SUPPLIED PASSAGE
_ _ _

The briefing was offered because incidents that occurred during Trump's presidency weren't discovered until after Biden took office.
Image:
A fighter jet passes a large balloon off South Carolina on Feb. 4. Chad Fish via AP

Biden administration officials on Wednesday evening briefed top officials from the Trump administration on China’s high-altitude surveillance program, according to a person familiar with the briefing.

Former Secretary of State Mike Pompeo, former National Intelligence Director John Ratcliffe and former national security adviser Robert O’Brien were briefed for just over an hour by top U.S. intelligence officials at the headquarters of the Office of the Director of National Intelligence, this person said.

The briefing touched on China’s overall program, the source said, as well as past incidents of surveillance balloons’ entering U.S. airspace, including during the Trump and Biden administrations.

A spokesperson for the national intelligence director’s office confirmed that Pompeo, Ratcliffe and O’Brien were jointly briefed Wednesday evening.

The Biden administration had offered classified briefings to former Trump administration officials because incidents that occurred during Trump’s presidency weren’t discovered until after Biden took office. The one the national intelligence director’s office conducted for Pompeo, Ratcliffe and O’Brien followed a briefing Wednesday for former national security adviser John Bolton.

_ _ _

RECORD EXCERPTS
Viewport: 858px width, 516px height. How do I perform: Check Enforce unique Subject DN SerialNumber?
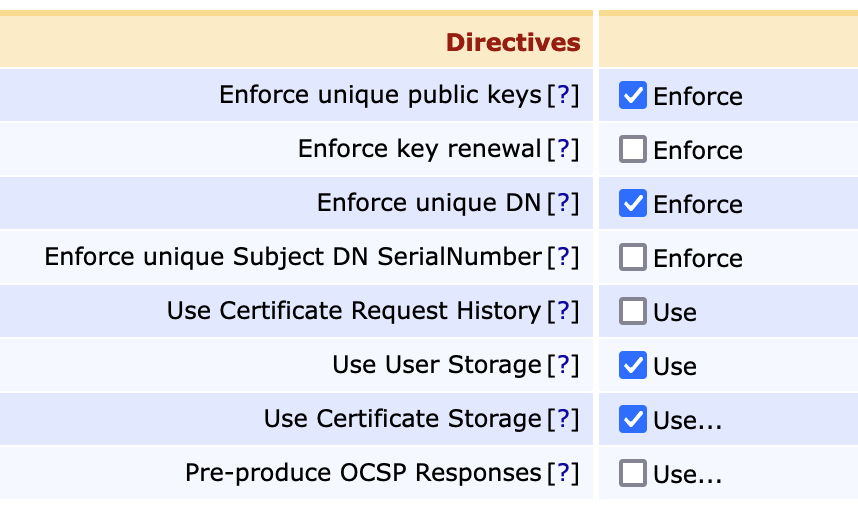633,258
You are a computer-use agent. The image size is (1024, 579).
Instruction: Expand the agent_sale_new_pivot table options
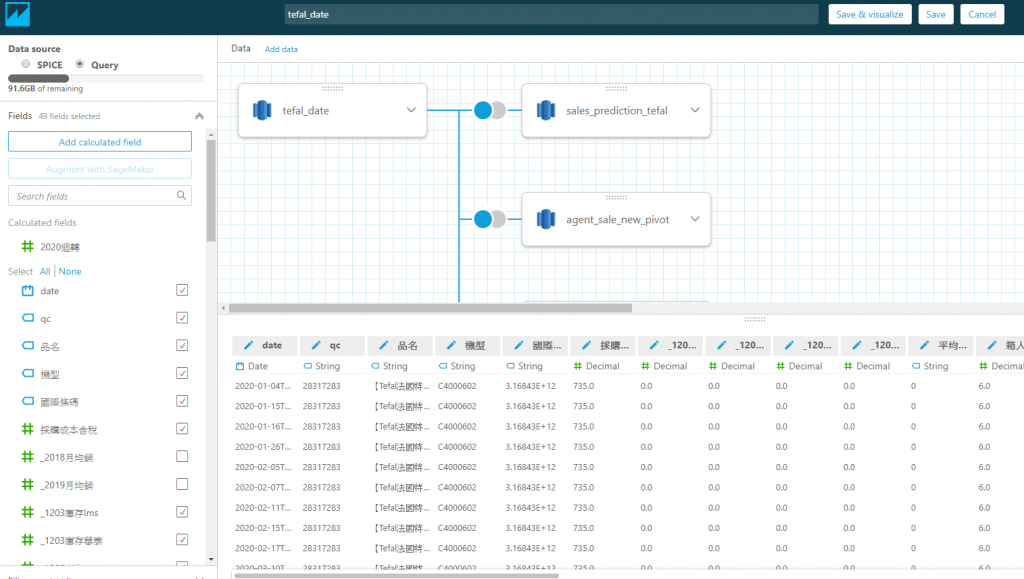coord(695,219)
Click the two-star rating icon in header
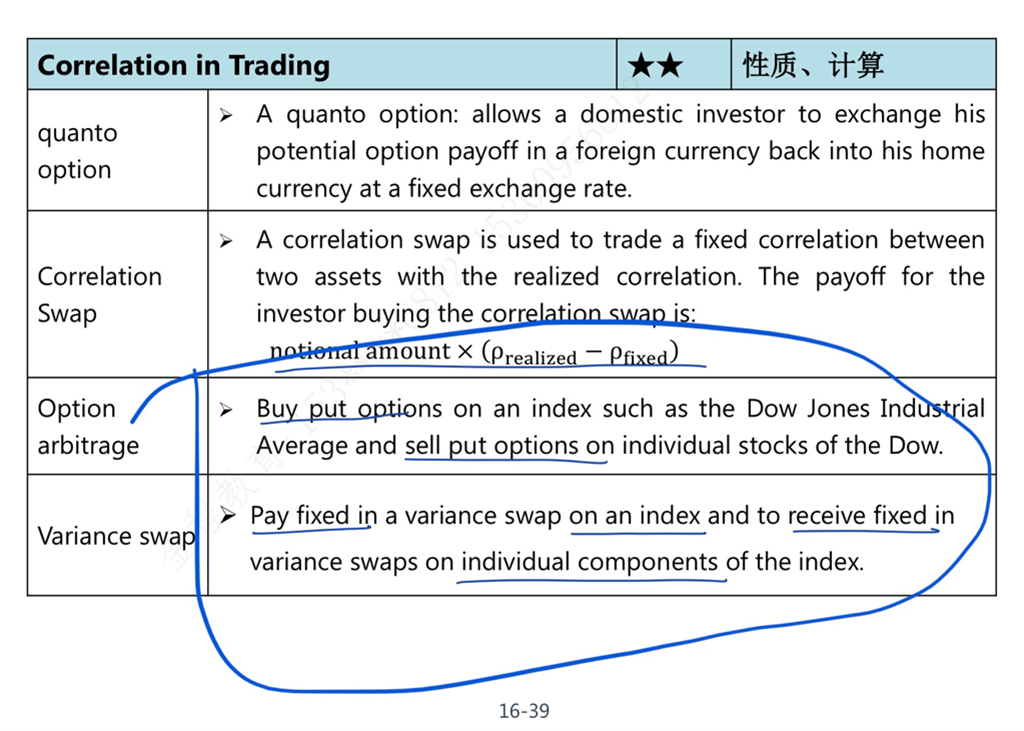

_ _ _

EXERCISE BRIEF
Which former Trump administration officials does the news excerpt about the surveillance balloon briefings say were briefed, and what former title does it give each? The listing plays no part in what follows.

WRITTEN RESPONSE
- Mike Pompeo, former Secretary of State
- John Ratcliffe, former National Intelligence Director
- Robert O'Brien, former national security adviser
- John Bolton, former national security adviser